On Sunday we drove up to Wrightwood for the zipline tour.   The tour was a little pricey, but the description sounded exciting enough and promised 3.5 hours of adventure.

We ate at a little cafe in the town where my dad had some of the best french fries of his life.

Our tour was delayed by about twenty minutes because two blondes (and one of their husbands) came late.  We weren’t sure, but it seemed like they’d been drinking a little before showing up, and their “rowdiness” up in the forest was appropriate for some level of inebriation.

After a quick bumpy jaunt up the hill in a modified van we were being schooled in zipline safety and technique by the guides.  Strangely this zipline differed greatly from the ones we’d been on (Sam and I in Thailand and my parents in Ohio).

As we proceeded through the course we were constantly castigated for getting these techniques wrong, or even for being mistaken for someone else that had got it wrong in our group.  Sam was always told she was now doing good because the guide confused her with someone that had come in too fast before.  My mother had trouble with the “stopping” mechanism, which was an asinine system of burning your gloved hand on the actual zipline to slow yourself down.  Even in Thailand they’re smart enough to use physics to design a zipline so momentum, gravity and mass do the slowing for you… not your hand…   My crime?  I uncrossed my legs once.  Apparently on THIS zipline you have to pretend you’re on a waterslide… no twirling or waving or anything like that.  None of the fun stuff you’d associate with a zipline elsewhere.

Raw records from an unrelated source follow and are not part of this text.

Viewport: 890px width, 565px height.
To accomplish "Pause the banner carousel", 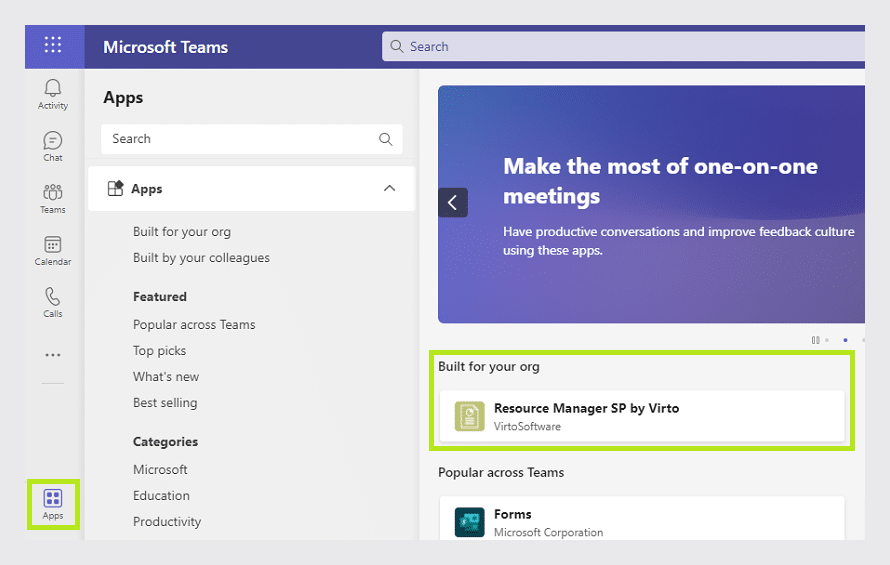I will [x=815, y=340].
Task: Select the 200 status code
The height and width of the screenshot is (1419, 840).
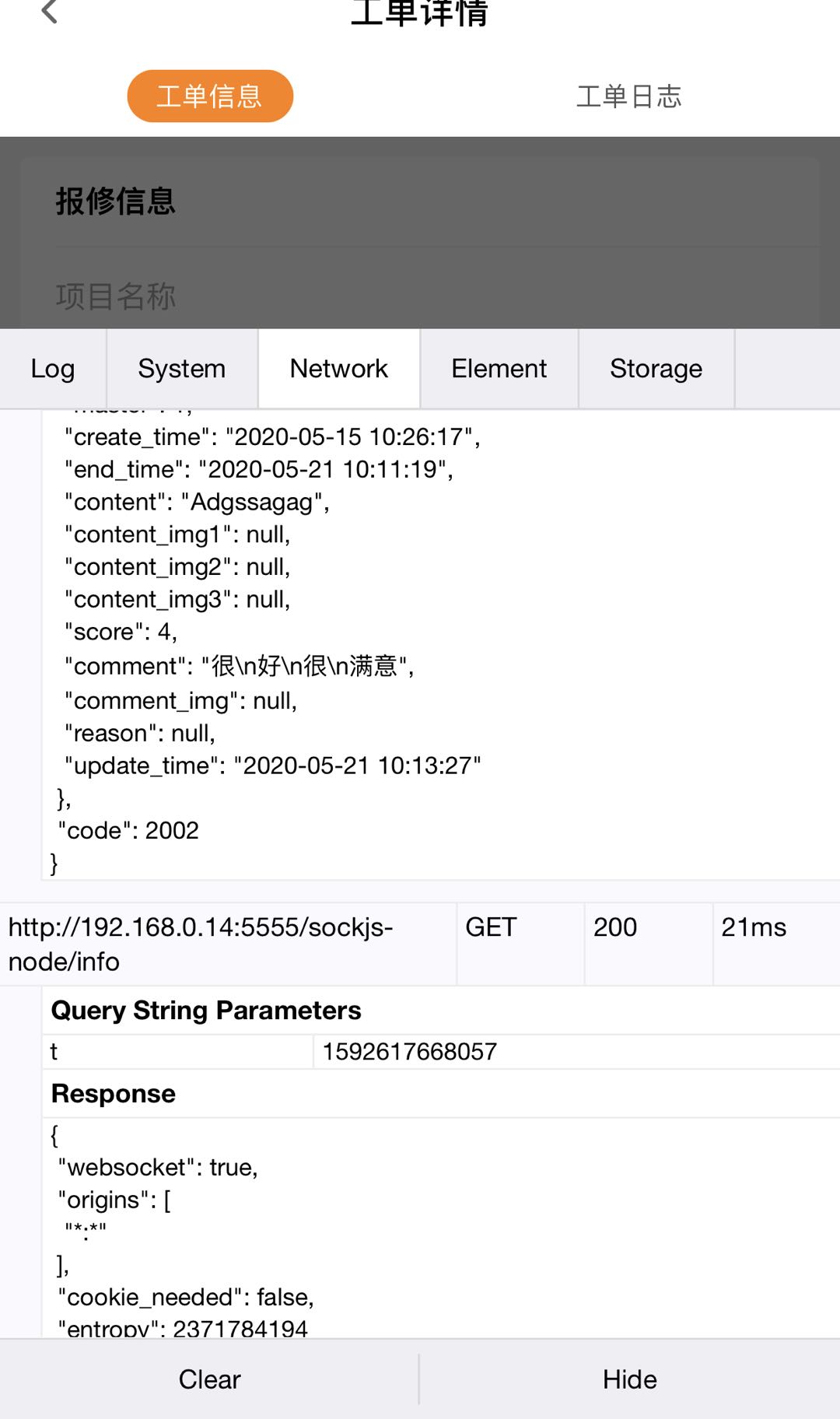Action: pyautogui.click(x=616, y=927)

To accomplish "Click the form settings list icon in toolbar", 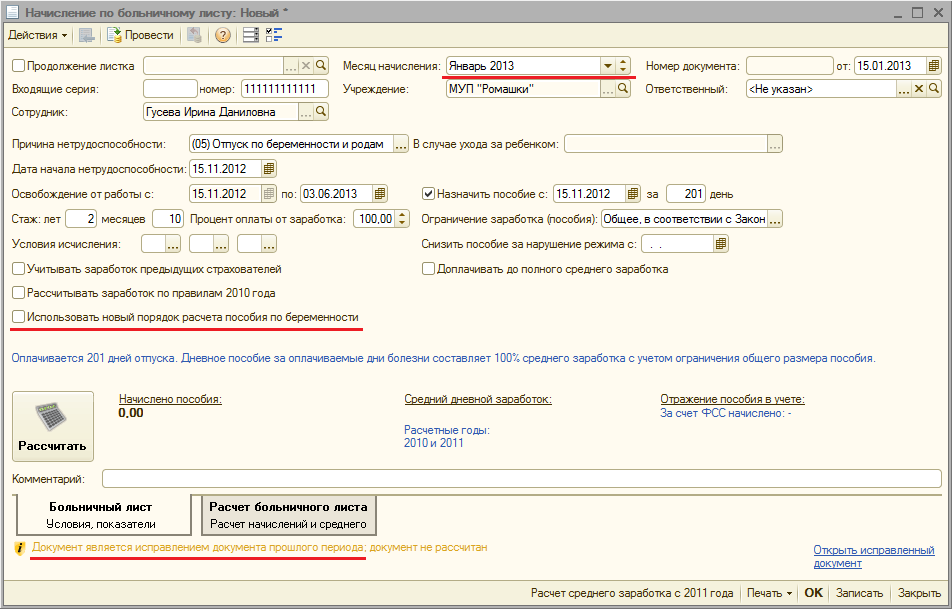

Still, we still managed to  have a little fun.  I liked the long “scary” bridges over the canyons and wished we could have stayed up there even more.  It was really strange since normally I’m slightly afraid of heights.

On the way back we had to drive north before coming back down around the national forest.  We discovered an area with some great rock formations, and I couldn’t help but scramble up one of the smaller ones.  I later learned these are called the “mormon rocks.”

We headed back to LA, stopped at pa-ord noodles for dinner and then had ice cream before mom and dad retired for the night.